Genetic polymorphisms of CYP2C192 and ABCB1 C3435T affect the pharmacokinetic and pharmacodynamic responses to clopidogrel in 401 patients with acute coronary syndrome

• Published in: Gene Vol. 558; no. 2; pp. 200 - 207
• Main Authors: Wang, Xia-qin, Shen, Chen-lin, Wang, Bang-ning, Huang, Xiao-hui, Hu, Zhang-le, Li, Jun
• Format: Journal Article
• Language: English
• Published: Elsevier B.V 10.03.2015
• Subjects: ACS; Clopidogrel; Genetic polymorphisms; Pharmacodynamics; Pharmacokinetics; ABCB1; CLP; PON1; PPI; ADP; HPLC-MS-MS; AUC; PRP; SRM; PPP; SNP; t1/2; HWE; ACEI; ke; CYP; MI; BMI; Cmax; Pharmacodynamics; clopi-H4; CAD; EDTA; Genetic polymorphisms; ACS; MP-H4; PD; DNA; DAS; PCI; Tmax; LTA; LD; CLPM; Clopidogrel; PK; Pharmacokinetics; PCR
• ISSN: 0378-1119; 1879-0038
• DOI: 10.1016/j.gene.2014.12.051

Clopidogrel, an inhibitor of platelet ADP P2Y12 receptors, plays an important role in the prevention of stent thrombosis. However, some patients do not attain adequate antiplatelet effects. Studies have shown that the genetic variation in CYP2C19*2 is associated with an impaired response to clopidogrel. This study was designed to investigate the genetic variants of 21 genes involving in the absorption, metabolism, and pharmacodynamics of clopidogrel. The effects of these genes on the plasma level of clopidogrel and its metabolites (active clopi-H4 and inactive CLPM) and platelet reactivity were also studied. 401 acute coronary syndrome (ACS) patients received either a 300mg loading dose following 75mg maintenance dose daily or a 75mg maintenance dose daily of clopidogrel. The inhibition of platelets was assessed using light transmittance aggregometry. Plasma concentrations of clopidogrel as well as its active (clopi-H4) and inactive (CLPM) metabolites were measured using HPLC-MS-MS method. Among 21 genes, the carriers of CYP2C19*2 were associated with lower exposure to its active (clopi-H4) and inactive (CLPM) metabolites (both P<0.05 vs. non-carriers) and thus decreased platelet inhibition (P<0.05 vs. non-carriers).

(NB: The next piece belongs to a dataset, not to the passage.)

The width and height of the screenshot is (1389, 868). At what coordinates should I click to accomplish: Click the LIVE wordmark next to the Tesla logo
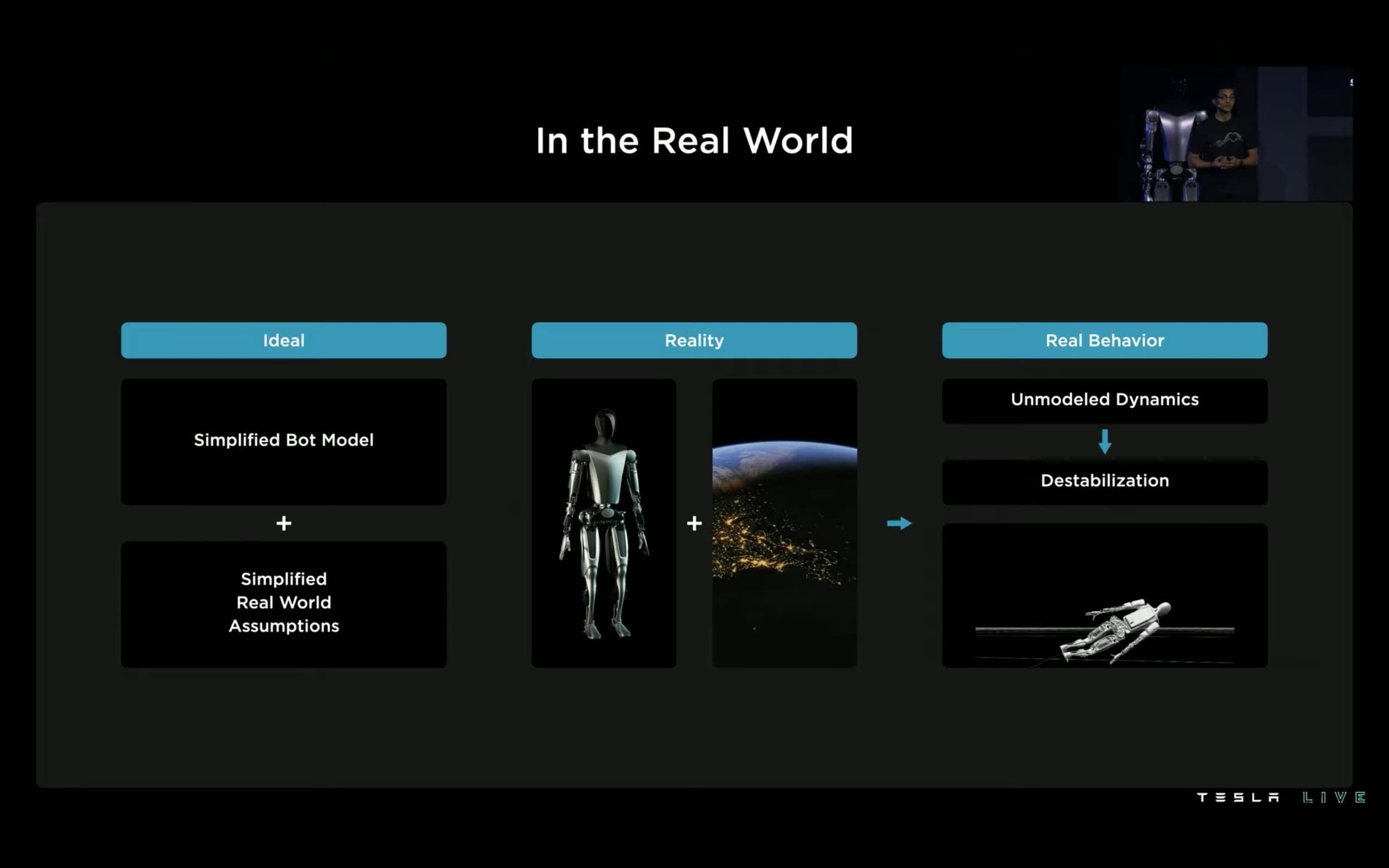(x=1332, y=797)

Notably, the carriers of ABCB1 C3435T were associated with lower levels of plasma clopidogrel and its active (clopi-H4) and inactive (CLPM) metabolites (all P<0.05 vs. non-carriers) which also correlated with subsequently decreased platelet inhibition (P<0.05 vs. non-carriers). There were no obvious effects of other studied genes on clopidogrel. CYP2C19*2 is a determinant for the formation of the active metabolite of clopidogrel and its antiplatelet effects. Meanwhile, ABCB1 C3435T plays an important role in intestinal absorption of clopidogrel which further affects the exposure to the active metabolite of clopidogrel and platelet aggregation. •We provided an analysis of comprehensive genetic integrated with PD and PK response to clopidogrel in 401 patients with ACS.•A total of 21 genes involved in various steps including absorption, metabolism, and PD of clopidogrel were studied.•We conclude CYP2C19*2 is a key determinant for the formation of the active metabolite of clopidogrel and its PD affects.•Meanwhile, ABCB1 polymorphisms has an important role on drug absorption which affects the exposure to the active metabolite.•The latter is lacking in most of previously reported genetic studies.